Address for correspondence: Dr Luke Clark, Centre for Gambling Research at UBC, Department
of Psychology, University of British Columbia, 2136 West Mall, Vancouver, British Columbia,
Canada V6T 1Z4. E-mail: luke.clark@psych.ubc.ca
This is an Author Accepted Manuscript. This paper is not the copy of record and may not exactly
replicate the final, authoritative version of the article. Please do not copy or cite without authors'
permission. The final article will be available, upon publication, as: Zhang K and Clark L (2020)

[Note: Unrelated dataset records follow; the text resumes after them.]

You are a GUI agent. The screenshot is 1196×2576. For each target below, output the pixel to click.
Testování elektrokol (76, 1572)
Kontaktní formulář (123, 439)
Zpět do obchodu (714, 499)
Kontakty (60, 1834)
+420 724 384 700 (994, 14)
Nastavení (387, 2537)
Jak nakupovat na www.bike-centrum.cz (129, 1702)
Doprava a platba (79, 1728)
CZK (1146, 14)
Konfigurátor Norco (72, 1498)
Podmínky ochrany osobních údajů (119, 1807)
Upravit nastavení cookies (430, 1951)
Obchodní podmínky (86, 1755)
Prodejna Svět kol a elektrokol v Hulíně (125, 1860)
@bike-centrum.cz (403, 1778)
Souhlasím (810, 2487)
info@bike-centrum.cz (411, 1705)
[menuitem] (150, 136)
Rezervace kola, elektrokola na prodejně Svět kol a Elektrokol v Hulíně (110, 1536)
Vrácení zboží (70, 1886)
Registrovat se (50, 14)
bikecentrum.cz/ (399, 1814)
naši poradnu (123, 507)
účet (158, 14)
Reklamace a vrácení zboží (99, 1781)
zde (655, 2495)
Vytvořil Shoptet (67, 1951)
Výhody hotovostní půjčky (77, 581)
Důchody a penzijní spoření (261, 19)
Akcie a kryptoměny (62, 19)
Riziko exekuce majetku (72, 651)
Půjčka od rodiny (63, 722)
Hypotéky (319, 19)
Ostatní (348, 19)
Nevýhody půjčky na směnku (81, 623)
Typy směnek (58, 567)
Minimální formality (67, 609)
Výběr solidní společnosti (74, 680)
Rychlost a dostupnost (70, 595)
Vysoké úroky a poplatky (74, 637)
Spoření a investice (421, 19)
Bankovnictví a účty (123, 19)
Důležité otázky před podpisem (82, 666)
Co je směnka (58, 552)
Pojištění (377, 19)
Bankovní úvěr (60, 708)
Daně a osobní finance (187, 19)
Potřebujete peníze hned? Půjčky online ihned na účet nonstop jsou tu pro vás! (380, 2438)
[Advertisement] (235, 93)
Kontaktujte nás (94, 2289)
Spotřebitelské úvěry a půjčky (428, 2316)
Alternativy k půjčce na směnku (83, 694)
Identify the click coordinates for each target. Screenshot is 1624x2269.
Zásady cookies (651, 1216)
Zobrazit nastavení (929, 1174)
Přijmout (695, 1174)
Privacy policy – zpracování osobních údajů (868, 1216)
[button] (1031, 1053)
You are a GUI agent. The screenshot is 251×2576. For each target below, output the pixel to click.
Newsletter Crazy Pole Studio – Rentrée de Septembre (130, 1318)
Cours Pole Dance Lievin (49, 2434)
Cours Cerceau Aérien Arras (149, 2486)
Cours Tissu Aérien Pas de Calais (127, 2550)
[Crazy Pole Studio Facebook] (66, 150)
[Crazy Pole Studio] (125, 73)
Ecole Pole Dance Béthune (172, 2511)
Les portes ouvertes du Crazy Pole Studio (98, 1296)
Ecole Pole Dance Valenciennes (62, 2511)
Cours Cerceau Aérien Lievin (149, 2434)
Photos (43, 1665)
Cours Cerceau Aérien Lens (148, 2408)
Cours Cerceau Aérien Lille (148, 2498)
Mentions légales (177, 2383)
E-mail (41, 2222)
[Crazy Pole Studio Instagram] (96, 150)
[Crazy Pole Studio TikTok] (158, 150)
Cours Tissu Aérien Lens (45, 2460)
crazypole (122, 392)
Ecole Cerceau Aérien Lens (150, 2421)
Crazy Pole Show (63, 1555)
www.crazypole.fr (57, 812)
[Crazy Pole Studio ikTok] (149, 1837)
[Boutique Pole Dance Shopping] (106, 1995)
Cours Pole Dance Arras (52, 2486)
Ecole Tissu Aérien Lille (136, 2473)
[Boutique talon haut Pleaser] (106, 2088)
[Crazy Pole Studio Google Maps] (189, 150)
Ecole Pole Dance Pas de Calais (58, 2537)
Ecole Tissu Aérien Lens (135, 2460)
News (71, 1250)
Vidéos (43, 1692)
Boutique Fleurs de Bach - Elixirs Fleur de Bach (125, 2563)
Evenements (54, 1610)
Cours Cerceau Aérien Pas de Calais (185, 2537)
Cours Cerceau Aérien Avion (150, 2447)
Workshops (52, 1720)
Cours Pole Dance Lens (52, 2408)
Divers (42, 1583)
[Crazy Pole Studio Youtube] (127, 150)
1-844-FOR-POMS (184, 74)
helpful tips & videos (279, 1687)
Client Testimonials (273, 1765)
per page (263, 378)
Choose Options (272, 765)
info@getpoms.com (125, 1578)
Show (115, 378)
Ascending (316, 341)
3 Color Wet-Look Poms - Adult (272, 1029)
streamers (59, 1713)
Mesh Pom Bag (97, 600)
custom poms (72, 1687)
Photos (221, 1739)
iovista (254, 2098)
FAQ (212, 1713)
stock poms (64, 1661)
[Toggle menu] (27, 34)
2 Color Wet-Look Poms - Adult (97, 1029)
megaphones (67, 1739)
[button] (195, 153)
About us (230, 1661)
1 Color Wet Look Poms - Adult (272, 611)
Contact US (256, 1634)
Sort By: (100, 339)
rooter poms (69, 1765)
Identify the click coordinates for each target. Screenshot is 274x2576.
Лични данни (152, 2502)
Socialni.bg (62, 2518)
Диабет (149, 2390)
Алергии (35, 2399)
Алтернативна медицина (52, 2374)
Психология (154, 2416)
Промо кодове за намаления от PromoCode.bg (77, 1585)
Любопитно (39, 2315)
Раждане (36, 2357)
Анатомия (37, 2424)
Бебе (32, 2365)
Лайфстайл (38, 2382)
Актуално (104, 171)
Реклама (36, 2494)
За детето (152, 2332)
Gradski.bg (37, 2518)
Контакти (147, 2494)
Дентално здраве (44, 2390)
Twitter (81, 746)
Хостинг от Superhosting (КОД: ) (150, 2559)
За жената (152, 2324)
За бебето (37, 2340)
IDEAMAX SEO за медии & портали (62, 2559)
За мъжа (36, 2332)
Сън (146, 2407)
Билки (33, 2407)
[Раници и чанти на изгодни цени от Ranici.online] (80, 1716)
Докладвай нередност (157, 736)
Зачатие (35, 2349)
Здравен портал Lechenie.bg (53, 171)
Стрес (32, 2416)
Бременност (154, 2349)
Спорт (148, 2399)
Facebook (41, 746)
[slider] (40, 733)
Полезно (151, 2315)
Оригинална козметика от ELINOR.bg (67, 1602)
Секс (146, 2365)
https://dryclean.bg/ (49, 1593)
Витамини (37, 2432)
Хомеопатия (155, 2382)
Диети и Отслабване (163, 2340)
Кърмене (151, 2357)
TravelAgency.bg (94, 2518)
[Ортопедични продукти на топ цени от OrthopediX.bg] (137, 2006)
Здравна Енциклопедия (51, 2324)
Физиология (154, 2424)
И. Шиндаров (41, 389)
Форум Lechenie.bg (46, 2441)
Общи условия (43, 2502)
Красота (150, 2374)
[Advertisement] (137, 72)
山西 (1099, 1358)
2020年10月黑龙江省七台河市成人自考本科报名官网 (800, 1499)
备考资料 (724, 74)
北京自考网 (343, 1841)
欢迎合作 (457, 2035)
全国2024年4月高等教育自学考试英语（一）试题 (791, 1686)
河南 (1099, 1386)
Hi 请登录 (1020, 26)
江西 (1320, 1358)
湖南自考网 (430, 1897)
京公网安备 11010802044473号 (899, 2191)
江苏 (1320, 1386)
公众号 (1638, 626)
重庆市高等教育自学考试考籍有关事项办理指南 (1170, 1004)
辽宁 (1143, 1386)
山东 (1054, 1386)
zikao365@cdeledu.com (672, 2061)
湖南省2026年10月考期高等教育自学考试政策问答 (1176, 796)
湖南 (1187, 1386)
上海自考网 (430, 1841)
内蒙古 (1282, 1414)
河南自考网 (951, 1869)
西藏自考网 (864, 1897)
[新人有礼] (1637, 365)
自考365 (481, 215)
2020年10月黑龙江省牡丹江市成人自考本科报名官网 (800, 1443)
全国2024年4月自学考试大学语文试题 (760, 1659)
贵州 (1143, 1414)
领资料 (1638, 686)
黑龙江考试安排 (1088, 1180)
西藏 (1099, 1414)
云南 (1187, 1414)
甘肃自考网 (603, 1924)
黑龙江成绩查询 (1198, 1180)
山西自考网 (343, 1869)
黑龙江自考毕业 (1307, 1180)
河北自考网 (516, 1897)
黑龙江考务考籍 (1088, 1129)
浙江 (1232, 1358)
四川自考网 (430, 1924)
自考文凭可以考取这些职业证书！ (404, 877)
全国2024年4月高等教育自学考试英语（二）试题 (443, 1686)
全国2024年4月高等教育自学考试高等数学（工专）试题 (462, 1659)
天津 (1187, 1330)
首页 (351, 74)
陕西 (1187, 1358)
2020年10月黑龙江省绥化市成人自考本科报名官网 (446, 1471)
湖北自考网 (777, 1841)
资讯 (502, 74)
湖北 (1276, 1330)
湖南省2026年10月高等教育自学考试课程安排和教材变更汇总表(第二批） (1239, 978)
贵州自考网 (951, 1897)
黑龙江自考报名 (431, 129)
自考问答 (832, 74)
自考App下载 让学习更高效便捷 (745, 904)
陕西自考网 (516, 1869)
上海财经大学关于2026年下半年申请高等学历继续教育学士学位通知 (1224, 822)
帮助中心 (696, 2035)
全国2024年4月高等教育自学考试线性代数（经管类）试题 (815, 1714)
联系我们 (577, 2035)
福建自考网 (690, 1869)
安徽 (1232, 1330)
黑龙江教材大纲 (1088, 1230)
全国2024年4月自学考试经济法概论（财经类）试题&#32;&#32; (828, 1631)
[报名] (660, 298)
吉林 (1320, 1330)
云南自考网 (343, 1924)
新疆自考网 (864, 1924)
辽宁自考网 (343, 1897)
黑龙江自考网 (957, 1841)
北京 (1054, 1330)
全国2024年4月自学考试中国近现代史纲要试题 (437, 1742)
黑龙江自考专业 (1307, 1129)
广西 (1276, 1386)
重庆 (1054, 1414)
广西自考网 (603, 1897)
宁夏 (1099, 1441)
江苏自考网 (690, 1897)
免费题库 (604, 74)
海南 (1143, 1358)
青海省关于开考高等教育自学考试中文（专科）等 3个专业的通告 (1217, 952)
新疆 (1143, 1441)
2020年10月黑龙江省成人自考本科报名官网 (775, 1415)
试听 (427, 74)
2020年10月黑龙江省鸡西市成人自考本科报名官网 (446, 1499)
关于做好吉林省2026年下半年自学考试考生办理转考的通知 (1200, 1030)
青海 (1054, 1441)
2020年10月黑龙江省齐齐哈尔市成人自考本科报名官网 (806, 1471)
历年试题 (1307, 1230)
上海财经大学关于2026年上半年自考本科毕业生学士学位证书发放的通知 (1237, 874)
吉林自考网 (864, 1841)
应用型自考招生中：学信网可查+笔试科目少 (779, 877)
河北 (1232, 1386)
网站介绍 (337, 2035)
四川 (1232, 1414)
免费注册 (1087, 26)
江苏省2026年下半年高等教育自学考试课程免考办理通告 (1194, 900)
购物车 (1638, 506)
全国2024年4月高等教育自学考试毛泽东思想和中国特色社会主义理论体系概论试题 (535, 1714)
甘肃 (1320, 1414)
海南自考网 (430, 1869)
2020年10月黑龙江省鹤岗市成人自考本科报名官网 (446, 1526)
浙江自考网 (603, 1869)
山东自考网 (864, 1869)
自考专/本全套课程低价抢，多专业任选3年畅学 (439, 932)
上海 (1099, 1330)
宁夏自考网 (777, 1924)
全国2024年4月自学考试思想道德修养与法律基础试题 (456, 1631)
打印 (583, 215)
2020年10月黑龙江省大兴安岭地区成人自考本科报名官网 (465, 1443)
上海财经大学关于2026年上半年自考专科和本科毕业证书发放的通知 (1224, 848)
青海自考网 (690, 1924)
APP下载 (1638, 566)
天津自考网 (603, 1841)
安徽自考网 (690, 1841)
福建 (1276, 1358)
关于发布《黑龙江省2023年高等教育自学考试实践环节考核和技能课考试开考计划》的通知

Loss-chasing in gambling behaviour: neurocognitive and behavioural economic perspectives.
Current Opinion in Behavioral Sciences, 31: 1-7. DOI
https://doi.org/10.1016/j.cobeha.2019.10.006
Funding and Disclosures
Luke Clark is the Director of the Centre for Gambling Research at UBC, which is supported by
funding from the Province of British Columbia and the British Columbia Lottery Corporation
(BCLC), a Canadian Crown Corporation. The BCLC and BC Government impose no constraints
on publishing. LC has received travel honoraria/reimbursements from the National Association
for Gambling Studies (Australia) and National Center for Responsible Gaming (US), and
honoraria for academic services from the National Center for Responsible Gaming (US) and
Gambling Research Exchange Ontario (Canada). He has not received any further direct or
indirect payments from the gambling industry or groups substantially funded by gambling. He
has received royalties from Cambridge Cognition Ltd. relating to neurocognitive testing. KZ
report no conflicts of interest.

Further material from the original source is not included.